[Stored records]
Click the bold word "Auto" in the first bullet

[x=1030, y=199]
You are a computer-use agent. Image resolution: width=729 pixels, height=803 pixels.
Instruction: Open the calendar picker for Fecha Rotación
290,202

**EXERCISE PROMPT:** Write down every line of the data exactly as it appears above.

**SOLUTION FOR THIS TASK:**
Click the bold word "Auto" in the first bullet

[x=1030, y=199]
You are a computer-use agent. Image resolution: width=729 pixels, height=803 pixels.
Instruction: Open the calendar picker for Fecha Rotación
290,202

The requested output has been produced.